The argument for the elimination of the need for phase 3 studies in biosimilars is pretty simple: They cost a great deal but what do they add to our knowledge about the safety and efficacy of biosimilars? One of the primary tasks of the Food and Drug Administration (FDA), in educating health care professionals, media, the public, academia, and manufacturers, was to deemphasize the importance of the clinical trial in the totality of evidence approach they use to evaluate biosimilars.
The health care professional community, academia, and patient advocates may take another view: They are complex biochemical medicines and we cannot be sure of their safety and efficacy without carefully controlled studies in large populations. We have been ingrained for 40 years with the need for randomized, phase 3 clinical investigations that it may be very uncomfortable indeed to approve a drug without them.
Phase 3 Studies in Biosimilars: Statistically Speaking
At least one pharmaceutical company (Adello) is seeking FDA approval without phase 3 trials that study large groups of patients with the disease indication. In biosimilars, FDA is willing to extrapolate approvals without any clinical studies in other indications, and indeed, payers and providers are willing to accept this.

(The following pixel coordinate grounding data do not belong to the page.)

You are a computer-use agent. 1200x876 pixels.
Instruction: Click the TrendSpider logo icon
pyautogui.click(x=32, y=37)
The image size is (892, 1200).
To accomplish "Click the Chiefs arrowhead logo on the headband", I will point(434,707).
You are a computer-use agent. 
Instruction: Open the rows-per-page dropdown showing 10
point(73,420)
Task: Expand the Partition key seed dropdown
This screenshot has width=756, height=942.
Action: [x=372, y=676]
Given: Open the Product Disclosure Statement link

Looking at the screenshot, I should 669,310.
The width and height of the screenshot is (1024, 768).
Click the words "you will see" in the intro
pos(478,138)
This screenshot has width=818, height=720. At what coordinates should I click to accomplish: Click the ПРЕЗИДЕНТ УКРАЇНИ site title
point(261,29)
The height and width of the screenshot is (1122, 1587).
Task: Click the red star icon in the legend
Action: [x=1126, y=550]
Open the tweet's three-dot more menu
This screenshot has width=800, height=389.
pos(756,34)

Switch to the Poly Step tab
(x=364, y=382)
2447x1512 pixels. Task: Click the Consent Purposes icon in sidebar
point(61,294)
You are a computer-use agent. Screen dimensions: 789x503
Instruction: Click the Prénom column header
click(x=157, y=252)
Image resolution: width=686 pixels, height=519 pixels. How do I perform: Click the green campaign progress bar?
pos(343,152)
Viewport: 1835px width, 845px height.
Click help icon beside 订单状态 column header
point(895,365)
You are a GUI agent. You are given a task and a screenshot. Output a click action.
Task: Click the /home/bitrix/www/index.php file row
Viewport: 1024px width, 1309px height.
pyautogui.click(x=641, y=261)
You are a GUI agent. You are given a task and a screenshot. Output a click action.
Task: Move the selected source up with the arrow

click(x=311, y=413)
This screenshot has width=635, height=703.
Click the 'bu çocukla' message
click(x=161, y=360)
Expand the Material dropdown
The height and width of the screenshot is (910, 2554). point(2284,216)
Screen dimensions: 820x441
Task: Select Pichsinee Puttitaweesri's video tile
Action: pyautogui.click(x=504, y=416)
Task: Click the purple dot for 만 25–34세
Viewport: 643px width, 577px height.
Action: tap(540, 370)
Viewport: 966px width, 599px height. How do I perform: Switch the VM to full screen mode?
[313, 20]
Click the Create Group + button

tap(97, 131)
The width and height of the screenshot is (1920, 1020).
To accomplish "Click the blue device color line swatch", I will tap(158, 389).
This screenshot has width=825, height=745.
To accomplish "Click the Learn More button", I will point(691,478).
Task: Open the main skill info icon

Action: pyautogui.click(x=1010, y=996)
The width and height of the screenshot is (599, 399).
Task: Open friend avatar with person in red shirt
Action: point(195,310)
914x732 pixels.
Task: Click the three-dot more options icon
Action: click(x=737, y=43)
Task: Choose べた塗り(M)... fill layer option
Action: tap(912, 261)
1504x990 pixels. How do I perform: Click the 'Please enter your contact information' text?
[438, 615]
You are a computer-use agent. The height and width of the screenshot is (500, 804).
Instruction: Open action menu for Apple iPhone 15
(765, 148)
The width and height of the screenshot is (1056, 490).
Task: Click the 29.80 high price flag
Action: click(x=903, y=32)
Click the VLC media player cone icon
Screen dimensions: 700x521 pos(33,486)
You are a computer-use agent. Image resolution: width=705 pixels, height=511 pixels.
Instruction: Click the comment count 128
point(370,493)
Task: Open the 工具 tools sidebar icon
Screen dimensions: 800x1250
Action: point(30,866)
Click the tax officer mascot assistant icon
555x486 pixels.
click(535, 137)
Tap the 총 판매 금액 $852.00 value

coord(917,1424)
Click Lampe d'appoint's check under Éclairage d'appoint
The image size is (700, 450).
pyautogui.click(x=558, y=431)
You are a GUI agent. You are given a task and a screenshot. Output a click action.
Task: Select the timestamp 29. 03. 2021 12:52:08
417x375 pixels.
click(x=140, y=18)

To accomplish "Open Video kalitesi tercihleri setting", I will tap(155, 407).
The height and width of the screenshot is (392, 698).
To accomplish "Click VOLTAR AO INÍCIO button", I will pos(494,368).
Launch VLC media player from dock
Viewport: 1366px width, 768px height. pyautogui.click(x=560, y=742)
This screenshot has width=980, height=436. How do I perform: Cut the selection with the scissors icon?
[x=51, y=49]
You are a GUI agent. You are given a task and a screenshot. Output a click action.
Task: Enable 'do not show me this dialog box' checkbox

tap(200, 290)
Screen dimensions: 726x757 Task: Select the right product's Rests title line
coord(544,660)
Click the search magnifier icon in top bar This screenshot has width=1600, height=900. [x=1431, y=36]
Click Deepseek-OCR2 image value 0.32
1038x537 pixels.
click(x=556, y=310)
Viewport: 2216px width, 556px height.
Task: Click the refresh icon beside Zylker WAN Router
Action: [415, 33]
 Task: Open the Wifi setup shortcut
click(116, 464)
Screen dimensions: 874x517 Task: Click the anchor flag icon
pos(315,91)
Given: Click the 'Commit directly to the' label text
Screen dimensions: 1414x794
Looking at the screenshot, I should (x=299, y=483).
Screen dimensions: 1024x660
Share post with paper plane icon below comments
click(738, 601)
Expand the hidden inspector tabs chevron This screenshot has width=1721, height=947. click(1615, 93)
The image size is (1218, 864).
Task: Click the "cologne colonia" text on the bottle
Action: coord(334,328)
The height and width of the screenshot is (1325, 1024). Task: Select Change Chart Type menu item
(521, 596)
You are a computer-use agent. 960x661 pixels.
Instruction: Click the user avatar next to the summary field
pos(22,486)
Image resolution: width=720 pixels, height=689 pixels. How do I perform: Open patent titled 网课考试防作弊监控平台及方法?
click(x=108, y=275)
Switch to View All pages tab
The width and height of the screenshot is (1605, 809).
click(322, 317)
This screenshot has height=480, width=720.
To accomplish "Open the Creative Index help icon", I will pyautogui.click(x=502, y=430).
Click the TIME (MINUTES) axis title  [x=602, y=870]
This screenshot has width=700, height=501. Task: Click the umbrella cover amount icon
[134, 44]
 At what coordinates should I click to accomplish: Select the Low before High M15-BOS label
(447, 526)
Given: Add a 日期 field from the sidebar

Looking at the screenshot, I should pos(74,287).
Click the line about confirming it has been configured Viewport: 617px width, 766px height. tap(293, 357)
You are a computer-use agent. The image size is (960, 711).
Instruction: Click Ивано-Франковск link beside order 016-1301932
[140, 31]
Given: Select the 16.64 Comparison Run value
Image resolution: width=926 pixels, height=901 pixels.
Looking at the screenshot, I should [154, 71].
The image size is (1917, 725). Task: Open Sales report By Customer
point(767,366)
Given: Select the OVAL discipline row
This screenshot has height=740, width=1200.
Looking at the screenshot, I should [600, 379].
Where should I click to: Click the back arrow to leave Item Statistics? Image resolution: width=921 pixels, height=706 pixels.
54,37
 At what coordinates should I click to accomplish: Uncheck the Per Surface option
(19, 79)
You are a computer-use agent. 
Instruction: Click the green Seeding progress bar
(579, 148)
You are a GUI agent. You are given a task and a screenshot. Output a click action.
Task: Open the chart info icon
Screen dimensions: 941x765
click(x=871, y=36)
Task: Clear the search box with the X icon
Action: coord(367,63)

Furthermore, the FDA has taken many steps to speed access of biosimilars to approval. Other than altering the intellectual property and exclusivity timelines, what action can save more time in the process (much less money for the biosimilar developer) than the elimination of phase 3 studies in biosimilars?
In a phase 3 clinical trial of the originator biologic vs. a biosimilar, what do we expect to see? Since the expectation is that the physiochemical characteristics of the two molecules are exceedingly similar, and phase 1 trials should have proven equivalent pharmacodynamics, we don’t expect big differences in outcomes by phase 3. If phase 2 studies have been performed successfully, we believe this more emphatically.
At worst, we expect to see clinical effects that are on the edges of anticipated norms for the originator drug but within the range expected. One French investigator wrote this month in BioDrugs that typical phase 3 studies with 600 to 1000 patients are not statistically powered to detect more than major differences in safety. What is the real implications of 2 versus 5 drug withdrawals in patients taking medications that are much more alike than they are different? This author believes that well-designed phase 1 trials in volunteers can sufficiently detect the formation of antidrug antibodies and other immunogenicity differences between biosimilars and their originator drugs. This may be particularly true in patients with autoimmune disorders. When patients are routinely given methotrexate (another immunosuppressant) concomitantly with the biologic therapy, reliable evaluations of immunogenicity of the study medications are very difficult. Finding that hidden safety signal may not be possible.
More Pressure on Postmarketing Surveillance
In other words, it is easier to determine whether a biosimilar drug is “noninferior” to a reference product in clinical testing. The range of expected values is small (and there is little or no expectation that a biosimilar will demonstrate superiority). I’m no statistician, but I’d expect that to detect clinically significant differences among outcomes in this type of comparison, one would need study populations far exceeding that of the typical phase 3 study in biosimilars. Unlike in a clinical trial of a study drug versus a placebo or other standard therapy, large differences may be seen, and population sizes may be less important (hence, phase 2 trials of 100 patients may reveal red flags or lack of effectiveness).
Without the use of phase 3 trials in biosimilars to attain comfort and security, the post-marketing surveillance machinery becomes that much more important. The observation of safety issues based on real-world prescribing and utilization will be a front-line defense, not a backstop, to identify unintended pharmaceutical outcomes. This means that more of the onus will fall on the conduct of registry trials, FDA’s Sentinel program, and notably the Biologics and Biosimilars Collective Intelligence Consortium (BBCIC), which is in the process of preparing for its first comparative-effectiveness studies in long-acting insulins (Q4 2018) and granulocyte colony-stimulating factors (i.e., filgrastim, pegfilgrastim).
This would still be a significant leap of faith, based on the approvals and limited use of biosimilars today, but I can envision other companies gambling, with FDA’s consultation, on skipping this traditional step to drug approval. I wouldn’t bet against it.